At the same time, Ada’s beloved mathematics tutor, Mary Somerville (Cynthia Szczesny), introduces Ada to the premier polymath of the day, Charles Babbage (Lindel Salow). Babbage is considered much too old for Ada, but something is kindled between them when Babbage begins telling Ada about his ideas for a differential computing engine. Brilliant enough herself to understand its potential, she is overcome with enthusiasm for the project and admiration for its inventor. They are soulmates of an esoteric kind, but when Babbage announces a higher vision – for a more advanced Analytical Machine – their mutual admiration become palpable. Even so, Ada soon becomes Lady Lovelace, and propriety limits her interaction with Babbage to a long-distance epistolary correspondence.
Ada has children, suffers lingering illnesses, but manages to keep up on the latest in mathematics through Babbage’s invigorating letters. She even creates a translation of a scientific paper Babbage writes while abroad. Charles Babbage had conceived a design for an Analytical Engine that could calculate complex math problems using information coded on punch cards. Ada makes the next leap — that any data could be processed by the engine if it were converted to the right language. Appending Babbage’s work with her own “notes” (which exceed the length of the translated material) Ada express her ideas for programming the machine to create calculations beyond mere mathematical data, even to the point of composing music. In her efforts to reconcile her disparate intellectual and imaginative gifts, Ada became the worlds’ first computer programmer. In her notes, she foresaw possibilities for the computer that were left unrealized for one hundred years.
The design for this Open Book production uses a floor-level thrust stage with the audience on risers. The scenic design by Eric Niece uses beautiful, oversized wooden cogs that dominate the back wall and spill across the painted stage floor. They represent the gears of Babbage’s Analytical Machine and, metaphorically, Ada’s own life. Lighting is by Harley Miah, period costumes are by Cheryl Zemke, and choreography is by Geri Conner. Danielle Gilbert is the Stage Manager.
Ada and the Engine, under the direction of Krista Schafer Ewbank, is an engrossing play with fully realized historical characters and a modern sense of urgency. The cast is terrific, and Sara Hawkins is unaffected as the brilliant young woman for whom the numbers dance. Lindel Salow manages the subtle demeanor of an older man who is besotted with Ada’s intellectual radiance and shimmering youth, while struggling with the impossibility of a romantic attachment.

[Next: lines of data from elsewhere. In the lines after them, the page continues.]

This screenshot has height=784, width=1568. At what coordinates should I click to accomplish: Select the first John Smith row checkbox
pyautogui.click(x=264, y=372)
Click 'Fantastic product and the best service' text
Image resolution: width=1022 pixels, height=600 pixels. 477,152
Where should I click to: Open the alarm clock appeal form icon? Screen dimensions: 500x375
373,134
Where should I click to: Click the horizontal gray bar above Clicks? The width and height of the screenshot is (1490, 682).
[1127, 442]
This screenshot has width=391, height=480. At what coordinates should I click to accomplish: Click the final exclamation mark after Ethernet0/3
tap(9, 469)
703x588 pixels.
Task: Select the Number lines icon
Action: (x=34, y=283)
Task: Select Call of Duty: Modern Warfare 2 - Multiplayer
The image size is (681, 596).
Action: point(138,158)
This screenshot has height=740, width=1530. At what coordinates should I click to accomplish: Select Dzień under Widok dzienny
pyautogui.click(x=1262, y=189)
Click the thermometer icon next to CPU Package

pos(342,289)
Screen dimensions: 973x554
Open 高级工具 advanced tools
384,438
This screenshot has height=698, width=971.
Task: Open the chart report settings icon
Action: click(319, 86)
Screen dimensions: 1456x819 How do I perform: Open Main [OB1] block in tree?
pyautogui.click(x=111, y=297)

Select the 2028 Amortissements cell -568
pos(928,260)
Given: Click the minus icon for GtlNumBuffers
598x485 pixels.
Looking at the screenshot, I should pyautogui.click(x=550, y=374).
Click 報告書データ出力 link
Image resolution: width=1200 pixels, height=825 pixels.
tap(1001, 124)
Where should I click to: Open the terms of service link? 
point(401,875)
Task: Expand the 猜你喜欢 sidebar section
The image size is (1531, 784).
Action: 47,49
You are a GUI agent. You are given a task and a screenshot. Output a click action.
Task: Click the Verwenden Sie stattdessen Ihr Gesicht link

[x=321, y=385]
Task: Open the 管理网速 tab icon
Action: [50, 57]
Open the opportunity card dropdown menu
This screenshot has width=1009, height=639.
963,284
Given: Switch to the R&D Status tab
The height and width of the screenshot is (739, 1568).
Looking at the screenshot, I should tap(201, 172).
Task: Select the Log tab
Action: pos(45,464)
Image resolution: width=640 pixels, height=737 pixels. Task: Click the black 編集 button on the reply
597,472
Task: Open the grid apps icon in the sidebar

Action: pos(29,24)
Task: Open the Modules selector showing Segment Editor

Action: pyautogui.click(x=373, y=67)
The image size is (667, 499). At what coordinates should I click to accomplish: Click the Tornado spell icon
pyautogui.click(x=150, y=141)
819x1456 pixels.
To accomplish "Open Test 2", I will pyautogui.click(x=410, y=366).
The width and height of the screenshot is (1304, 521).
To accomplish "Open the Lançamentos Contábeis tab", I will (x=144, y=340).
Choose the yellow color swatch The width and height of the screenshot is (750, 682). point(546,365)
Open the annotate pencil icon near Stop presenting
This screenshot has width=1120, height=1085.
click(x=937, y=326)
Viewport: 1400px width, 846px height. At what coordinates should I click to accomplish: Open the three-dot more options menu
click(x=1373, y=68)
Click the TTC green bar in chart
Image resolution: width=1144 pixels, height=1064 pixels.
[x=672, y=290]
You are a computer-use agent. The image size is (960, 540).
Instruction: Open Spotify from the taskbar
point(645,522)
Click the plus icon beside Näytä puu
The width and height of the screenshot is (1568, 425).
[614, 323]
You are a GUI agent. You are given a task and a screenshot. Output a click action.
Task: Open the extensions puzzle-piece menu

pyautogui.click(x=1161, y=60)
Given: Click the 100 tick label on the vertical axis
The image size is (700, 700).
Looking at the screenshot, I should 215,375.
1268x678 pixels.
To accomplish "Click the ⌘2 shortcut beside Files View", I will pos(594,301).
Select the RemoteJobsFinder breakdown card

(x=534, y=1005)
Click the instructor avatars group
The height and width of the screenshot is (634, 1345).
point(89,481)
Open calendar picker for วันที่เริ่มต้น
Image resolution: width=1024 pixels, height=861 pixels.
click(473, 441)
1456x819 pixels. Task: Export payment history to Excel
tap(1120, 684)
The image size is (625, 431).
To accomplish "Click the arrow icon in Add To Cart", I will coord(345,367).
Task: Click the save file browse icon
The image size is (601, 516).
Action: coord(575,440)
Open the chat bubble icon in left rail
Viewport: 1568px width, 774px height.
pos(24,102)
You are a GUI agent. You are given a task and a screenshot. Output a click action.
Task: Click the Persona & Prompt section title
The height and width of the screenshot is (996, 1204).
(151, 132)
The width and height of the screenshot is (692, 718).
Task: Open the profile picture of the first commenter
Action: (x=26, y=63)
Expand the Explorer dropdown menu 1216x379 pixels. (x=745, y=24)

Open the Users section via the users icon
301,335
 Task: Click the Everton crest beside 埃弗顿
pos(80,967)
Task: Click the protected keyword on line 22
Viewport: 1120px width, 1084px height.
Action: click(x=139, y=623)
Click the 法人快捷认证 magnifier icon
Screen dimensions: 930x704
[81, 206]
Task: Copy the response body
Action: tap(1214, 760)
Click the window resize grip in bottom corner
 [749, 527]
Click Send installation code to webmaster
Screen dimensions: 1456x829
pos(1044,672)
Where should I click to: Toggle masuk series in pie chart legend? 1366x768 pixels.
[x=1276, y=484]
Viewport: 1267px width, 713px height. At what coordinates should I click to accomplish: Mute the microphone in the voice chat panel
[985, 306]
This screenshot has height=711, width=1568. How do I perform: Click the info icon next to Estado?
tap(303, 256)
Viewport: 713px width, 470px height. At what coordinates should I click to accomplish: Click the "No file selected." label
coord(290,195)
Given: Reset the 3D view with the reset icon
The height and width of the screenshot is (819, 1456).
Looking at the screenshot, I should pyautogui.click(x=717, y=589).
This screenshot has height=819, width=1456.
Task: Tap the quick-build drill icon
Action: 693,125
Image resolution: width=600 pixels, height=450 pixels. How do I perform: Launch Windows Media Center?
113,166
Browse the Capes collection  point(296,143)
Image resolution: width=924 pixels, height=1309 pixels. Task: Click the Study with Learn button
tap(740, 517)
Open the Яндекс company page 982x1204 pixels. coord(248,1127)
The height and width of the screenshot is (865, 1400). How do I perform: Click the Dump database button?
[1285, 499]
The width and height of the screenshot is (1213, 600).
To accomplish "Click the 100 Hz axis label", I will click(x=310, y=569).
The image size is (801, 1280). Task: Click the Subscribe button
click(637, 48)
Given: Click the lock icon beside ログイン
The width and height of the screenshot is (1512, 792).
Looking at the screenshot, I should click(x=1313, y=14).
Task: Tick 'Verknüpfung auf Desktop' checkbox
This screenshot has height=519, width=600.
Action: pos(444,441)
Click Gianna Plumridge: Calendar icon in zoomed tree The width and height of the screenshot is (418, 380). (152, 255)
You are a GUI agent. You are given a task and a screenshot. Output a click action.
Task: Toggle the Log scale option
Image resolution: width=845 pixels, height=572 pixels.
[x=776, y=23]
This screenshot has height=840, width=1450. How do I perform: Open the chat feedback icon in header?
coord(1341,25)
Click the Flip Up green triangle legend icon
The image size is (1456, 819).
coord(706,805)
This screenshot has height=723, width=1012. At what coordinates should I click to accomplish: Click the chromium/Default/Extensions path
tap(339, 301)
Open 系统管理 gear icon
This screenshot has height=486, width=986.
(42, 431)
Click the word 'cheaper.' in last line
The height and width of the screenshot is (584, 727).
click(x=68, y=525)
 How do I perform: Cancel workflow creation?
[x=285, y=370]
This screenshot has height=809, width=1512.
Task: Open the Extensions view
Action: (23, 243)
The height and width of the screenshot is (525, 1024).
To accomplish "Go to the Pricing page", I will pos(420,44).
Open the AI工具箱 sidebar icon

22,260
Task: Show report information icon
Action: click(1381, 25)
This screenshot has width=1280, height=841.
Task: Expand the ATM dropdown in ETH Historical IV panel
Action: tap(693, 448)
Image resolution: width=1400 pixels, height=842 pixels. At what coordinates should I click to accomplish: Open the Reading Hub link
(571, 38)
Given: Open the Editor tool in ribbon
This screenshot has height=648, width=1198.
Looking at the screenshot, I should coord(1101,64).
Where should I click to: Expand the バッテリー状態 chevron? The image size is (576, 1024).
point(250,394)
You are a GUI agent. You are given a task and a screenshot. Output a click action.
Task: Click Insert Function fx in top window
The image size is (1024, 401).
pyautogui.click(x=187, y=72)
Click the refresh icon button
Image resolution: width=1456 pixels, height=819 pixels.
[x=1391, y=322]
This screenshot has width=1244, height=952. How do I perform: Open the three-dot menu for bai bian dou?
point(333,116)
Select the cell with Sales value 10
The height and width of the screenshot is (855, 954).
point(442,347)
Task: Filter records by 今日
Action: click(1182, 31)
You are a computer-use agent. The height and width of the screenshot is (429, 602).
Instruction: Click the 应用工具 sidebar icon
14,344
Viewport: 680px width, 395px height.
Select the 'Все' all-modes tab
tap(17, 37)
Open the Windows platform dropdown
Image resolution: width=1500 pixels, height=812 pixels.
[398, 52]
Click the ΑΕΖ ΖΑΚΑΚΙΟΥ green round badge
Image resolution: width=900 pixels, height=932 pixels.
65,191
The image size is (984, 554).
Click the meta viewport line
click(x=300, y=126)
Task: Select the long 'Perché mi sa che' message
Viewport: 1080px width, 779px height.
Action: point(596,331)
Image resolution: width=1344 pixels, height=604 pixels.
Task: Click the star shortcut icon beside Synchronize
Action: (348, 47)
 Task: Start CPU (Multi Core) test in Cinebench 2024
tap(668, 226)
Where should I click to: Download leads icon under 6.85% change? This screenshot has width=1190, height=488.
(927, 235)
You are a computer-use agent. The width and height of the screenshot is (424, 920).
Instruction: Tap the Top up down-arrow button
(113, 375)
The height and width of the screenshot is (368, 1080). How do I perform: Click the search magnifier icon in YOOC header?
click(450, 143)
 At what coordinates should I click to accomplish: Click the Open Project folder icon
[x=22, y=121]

It’s a matter of history that Ada Lovelace died at the age of 36 – the same age as her father and his father. The play could reasonably be expected to end with Ada’s final gasp. But there is a bit more to this play, a turn to mystical material that brings together the seeming dichotomies of poetry and science, music and integers. Father and daughter meet. We hear the thrum of a heartbeat echoed in Byron’s iambics, and piano music underscores the on/off rhythm of life dancing to binary code. In the end, Ada is granted a moment of prescience in which the fully realized implications of her discovery dance before her eyes.
This play is strong enough to stand on its own merits, but has special appeal to all who would champion young women in STEAM education subjects. The final scene is fantastical to be sure, but consistent with the scientific idea that things are impossible until they’re not. Einstein himself declared that “imagination is more important than knowledge.” The story of Ada Byron Lovelace, told with love by the Open Book Theatre Company, proves it.